On page 132 they write, 'Do sugars cause cravings and addictions ? Foods in general, and carbohydrates and sugars more specifically, are not physically addictive in the way that drugs are'.

Glad we cleared that up then.

This of course is pure assertion, no argument is supplied. But the ones who 'really know' have spoken, so that settles it. They continue,

'Yet some people describe themselves as having 'carbohydrate cravings' or a 'sugar addiction''. Silly people, we'll set them straight. 'One frequently noted theory is that people seek carbohydrates to increase their levels of the brain neurotransmitter serotonin, which elevates mood'.

The science on this is not conclusive, I'm not sure if that's how it works, but there is research underway to try and find out. Here is a recent paper in the British Journal of Sports Medicine reviewing the evidence. Nicolantonio and O'Keefe are well known and highly regarded researchers in the field. In the face of this, however, our textbook authors present their first argument, it goes like this,

'Interestingly, when those with self-described carbohydrate cravings indulge, they tend to eat more of everything, the percentage of energy from carbohydrates remains unchanged'.

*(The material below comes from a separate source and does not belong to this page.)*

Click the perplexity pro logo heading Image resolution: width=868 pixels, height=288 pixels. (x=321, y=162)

The test of an argument is whether it is persuasive. Are you persuaded ? So if an alcoholic also smokes cigarettes when he is drinking, or binges on chocolate the next day when he's hungover, that somehow shows alcohol was never the source of his bingeing, that he doesn't have a problem with alcohol ? Interesting idea.

If carbohydrates are not the source of the cravings people experience ('self-describe', you notice the element of doubt introduced there, subtle), then our authors need to explain where they do come from, for their position to be plausible. This is what they come up with,

'One reasonable explanation for the carbohydrate cravings that some people experience involves the self-imposed labelling of a food as both 'good' and 'bad' - that is, one that is desirable but should be eaten with restraint. Restricting intake heightens the desire further (a craving). The 'addiction' is used to explain why resisting the food is so difficult, and sometimes, even impossible. But the addiction is not physiological or pharmacological'.

Reasonable explanation ?!

So the reason why you crave chocolate is because its nice and you're not eating it. If you just ate some then you wouldn't crave it.

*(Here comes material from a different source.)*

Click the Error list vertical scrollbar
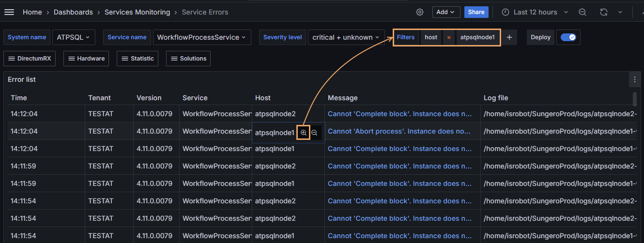Image resolution: width=644 pixels, height=243 pixels. (x=634, y=99)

I don't think our authors have quite got the hang of this arguing thing. That's because they don't do it very often, they don't have to, they are the ones who 'really know'.

Carbohydrates can't be addictive because our authors eat them all the time and they don't binge on chocolate. Case closed. The problem is not sugar, its the people who can't control themselves, 'those' people, not like us, we eat our greens like the good people we are, fill up on fibre, and never miss our spin class.

Readers - don't be like these people. Be an Ancient Greek, learn to argue, learn to fight, and don't eat sugar.